> **Problem details**: Write out every line of the records below again, requests included, with each coordinate number in the answers shifted by -46. Leave the pictures out.

(Records for finding elements on screens)

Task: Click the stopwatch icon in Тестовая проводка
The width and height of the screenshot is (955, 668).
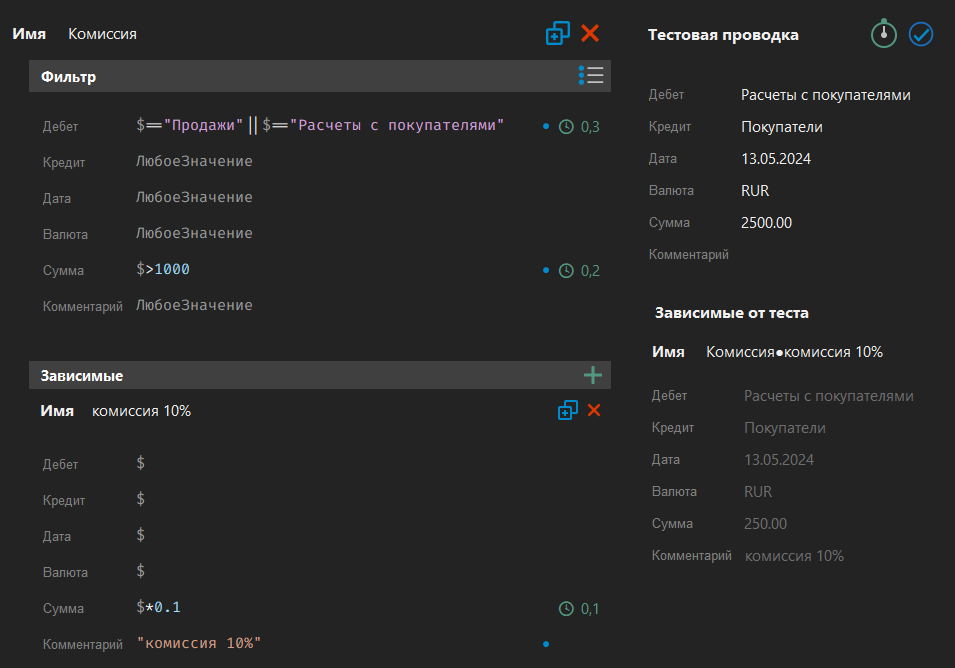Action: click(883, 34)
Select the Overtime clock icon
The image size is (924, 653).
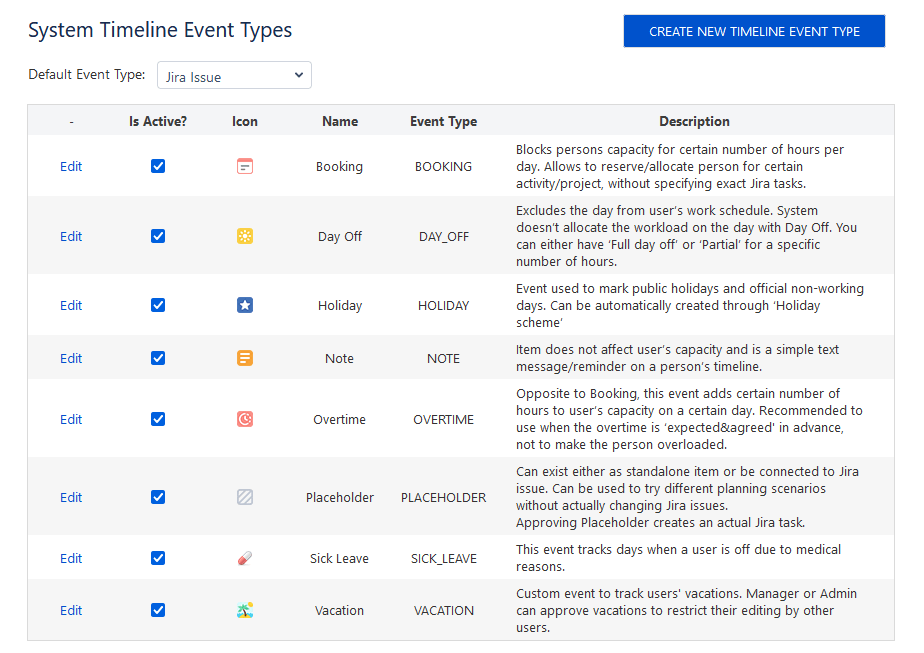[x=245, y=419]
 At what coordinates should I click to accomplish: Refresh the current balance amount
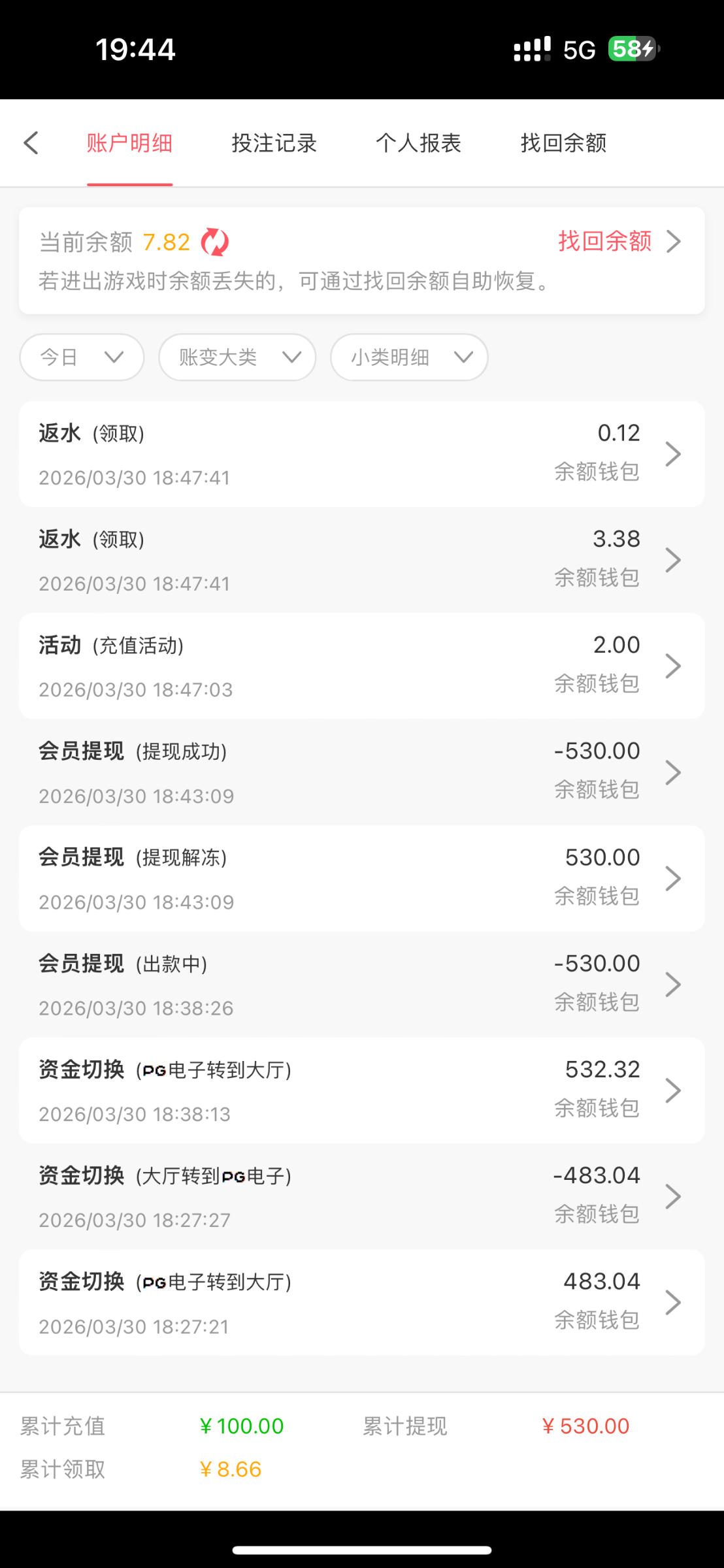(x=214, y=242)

> **Final answer**:
Task: Click the stopwatch icon in Тестовая проводка
The width and height of the screenshot is (955, 668).
Action: click(837, -12)
Select the Overtime clock icon
The image size is (924, 653).
[x=199, y=373]
 At what coordinates should I click to accomplish: Refresh the current balance amount
(x=168, y=196)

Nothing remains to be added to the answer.